Another show that started being taped partially in front of a live audience was George Schlatter's sketch comedy Rowan & Martin's Laugh-In (NBC, 1968–73), as well as its rival Hee-Haw (CBS, 1969–71, Syndication, 1971–93). Laugh-In became an anomaly among other comedic shows of the time in terms of its production methods; the 1967 pilot and the first few episodes of the first season featured a studio audience to react to the comedy routines of the ensemble on-stage, while pre-recorded shots mainly used Douglass' laugh track. Eventually, as marathon taping sessions of the show became increasingly expensive, Schlatter no longer required audiences to attend the tapings. Instead, cast relatives, the crew, people who still opted to attend, and the cast themselves, composed the studio audience, and the show relied more on Douglass' laugh track. Douglass would even simulate the reactions of the audience and diversify these chuckles with the track. He would continue to use this effect until the show's end in 1973, and for earlier seasons of Hee-Haw.

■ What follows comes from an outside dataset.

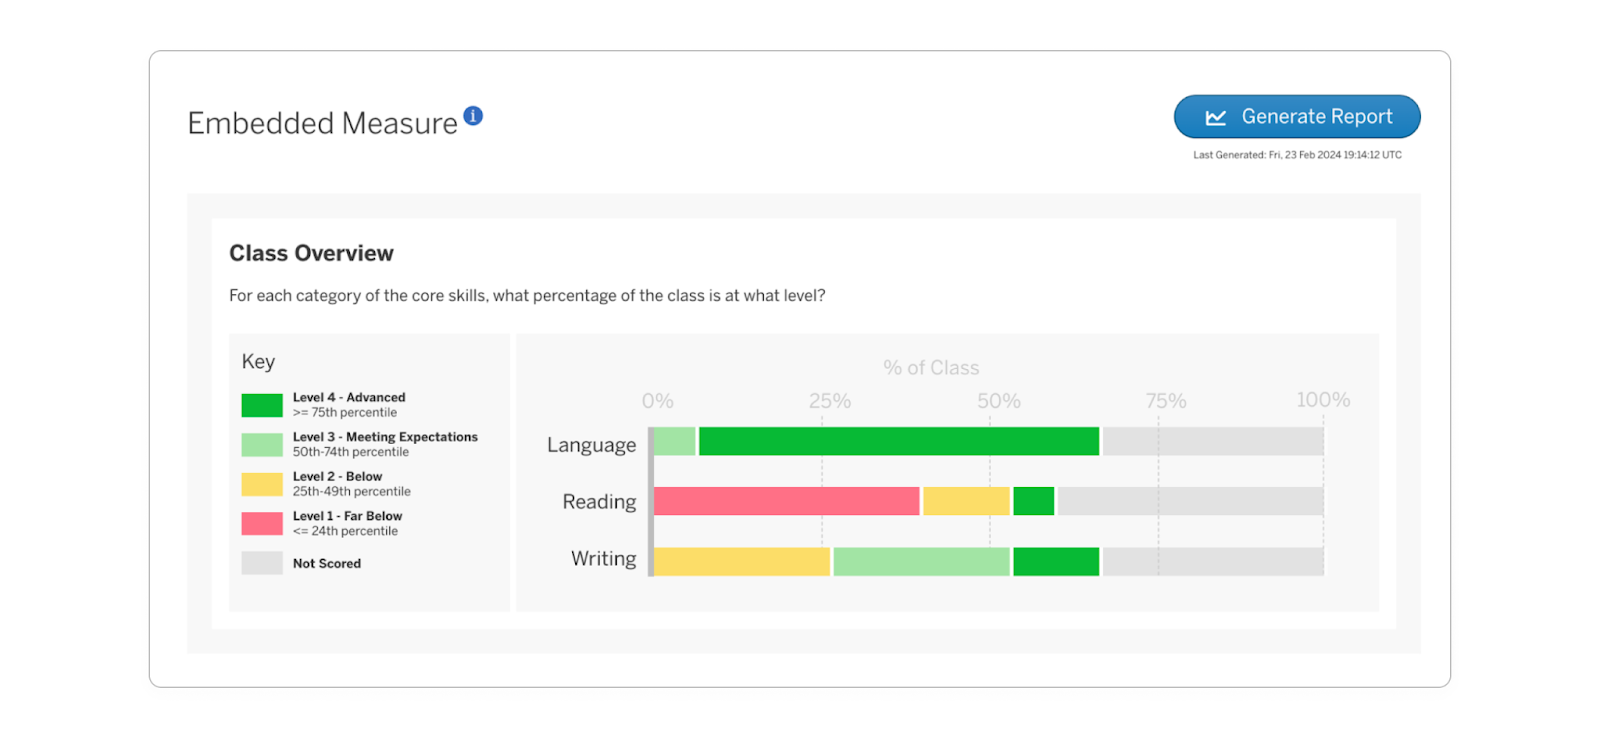Click the yellow segment of the Writing bar
The image size is (1600, 738).
pyautogui.click(x=740, y=561)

Other shows that continued bucking the trend against the single-camera method was Lucille's Ball next incarnate sitcom, Here's Lucy (CBS, 1968–74). Unlike other sitcoms of the era, Here's Lucy became one of the first sitcoms to embrace the social and cultural zeitgeist of the late 1960s, featuring guest stars ranging from the older guard of Hollywood to pop and rock musicians and athletes (e.g. Joe Namath, Donny Osmond, and Petula Clark). With focusing more on episodes revolving around a more urban setting, it ushered in what CBS had sought out to do by the turn of the 1970s.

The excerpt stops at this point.